L'un des plus grands procès de néonazis de l'après-guerre en Allemagne a repris mardi devant un tribunal de Munich (sud) pour juger neuf meurtres racistes, mais la principale accusée est restée muette, refusant même de donner son nom.

Silencieuse depuis son emprisonnement il y a un an et demi, Beate Zschäpe, a refusé mardi de décliner son identité. «Ma cliente ne donnera aucune information sur sa personne», a indiqué l'un de ses avocats, Wolfgang Heer.

Beate Zschäpe, 38 ans, est notamment accusée d'avoir participé à dix meurtres entre 2000 et 2007, dont neuf à caractère raciste visant essentiellement des personnes turques ou d'origine turque.

Ses deux complices, Uwe Böhnhardt (34 ans) et Uwe Mundlos (38 ans), les meurtriers présumés, se sont donné la mort le 4 novembre 2011. Ils formaient le trio néonazi Clandestinité national-socialiste (NSU).

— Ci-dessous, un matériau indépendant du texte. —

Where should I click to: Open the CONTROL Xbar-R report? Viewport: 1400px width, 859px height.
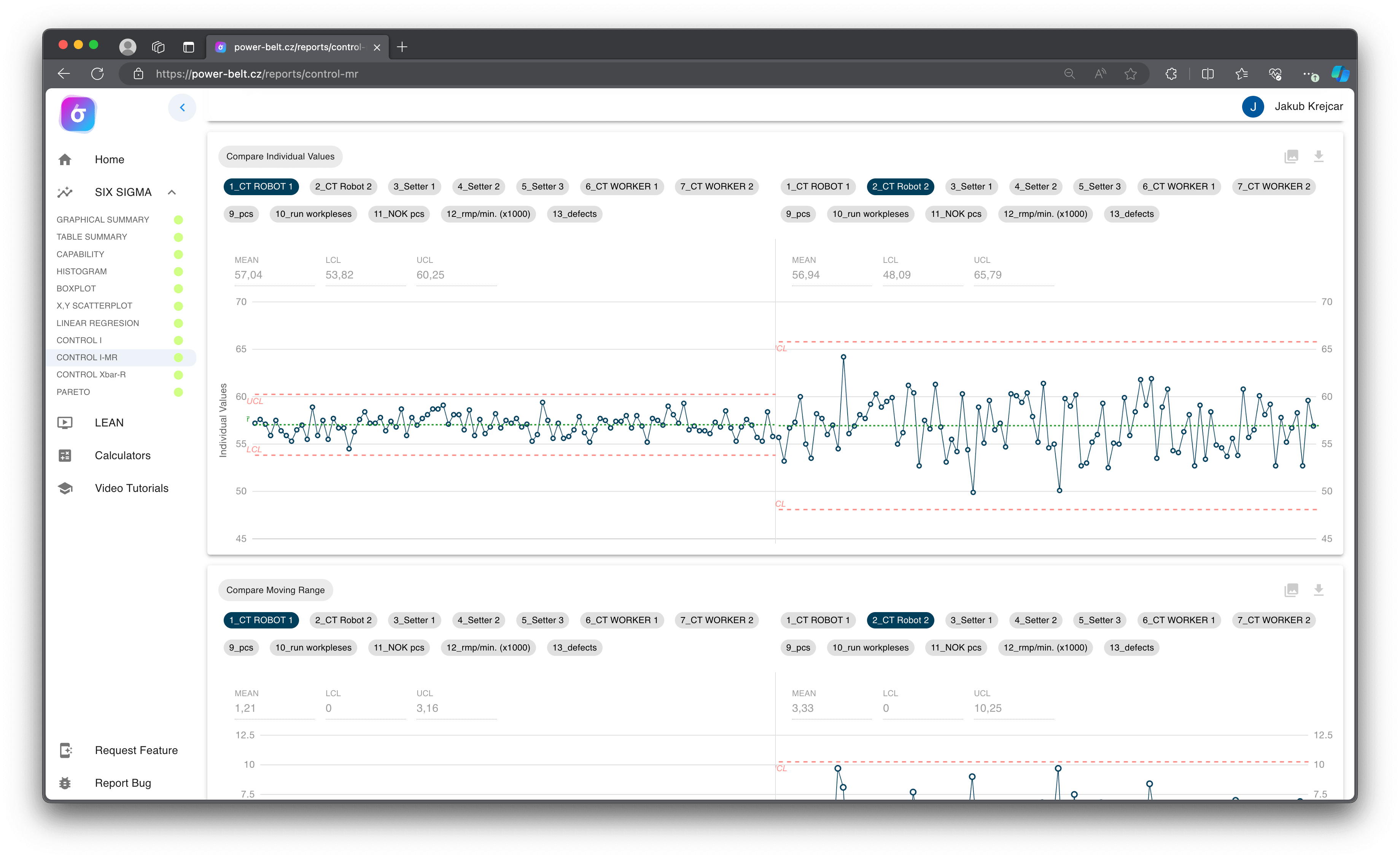[91, 374]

Beate Zschäpe, qui a vécu quelque 13 ans dans la clandestinité avec ses deux acolytes,  a été «impliquée dans la planification et la préparation» de ces meurtres et a donné au groupe «un semblant de légalité pour le monde extérieur», a estimé le procureur, Herbert Diemer, en lisant l'acte d'accusation.

«Des personnes originaires d'Europe du Sud, en majorité d'origine turque, ont été choisies arbitrairement et tuées par balle à la manière d'une exécution», a-t-il déclaré.

Beate Zschäpe, originaire de l'ex-RDA, restée impassible lors de cette lecture, s'est occupée de trouver «des lieux de repli sûrs» alors que les deux autres commettaient les crimes, a-t-il ajouté.

Elle est apparue sans menottes mardi, vêtue d'un tailleur-pantalon gris clair, les cheveux attachés et portant de grands anneaux aux oreilles.

Elle a aussitôt ostensiblement tourné le dos aux caméras et appareils photo, comme elle l'avait fait lors de l'ouverture du procès, le 6 mai.

La lecture de l'acte d'accusation de 35 pages n'a pu commencer que dans l'après-midi à l'issue d'une longue bataille juridique, qui a provoqué l'impatience de certains avocats des familles de victimes. Deux d'entre eux, représentant Semiya Simsek, la fille d'une victime tuée en 2000, avaient déjà dénoncé lundi «un folklore de juristes».

Entre de nombreuses interruptions de séance se sont succédé escarmouches et réclamations des avocats de la défense qui ont exigé que les audiences soient déplacées dans une autre salle du tribunal. L'un d'eux a même suggéré que le procès se tienne dans l'ancien Bundestag à Bonn, ex-capitale de l'Allemagne.

Leur requête a toutefois été rejetée.

Le 6 mai dernier, le procès avait été ajourné de huit jours, car les avocats de la défense avaient demandé la révocation de l'un des juges, une requête finalement rejetée.

Beate Zschäpe encourt une lourde peine de prison. Outre sa participation présumée aux meurtres, elle est soupçonnée d'être impliquée dans deux attentats contre des communautés étrangères et 15 braquages de banque.

Quatre autres personnes soupçonnées d'avoir fourni une aide logistique au trio néonazi sont jugées avec elle.

Le ministre turc des Affaires étrangères Ahmet Davutoglu, qui a reçu les familles des victimes dimanche lors d'une visite en Allemagne, a jugé l'attitude de Zschäpe «arrogante». Pour lui, elle «a pris de haut» les familles des victimes venues en nombre à Munich.

Les avocats de Semiya Simsek ont expliqué qu'il avait été «très douloureux» pour leur cliente de constater que l'accusée donnait «l'impression d'être détendue et parfois même joyeuse».

Le procès pourrait durer environ deux ans.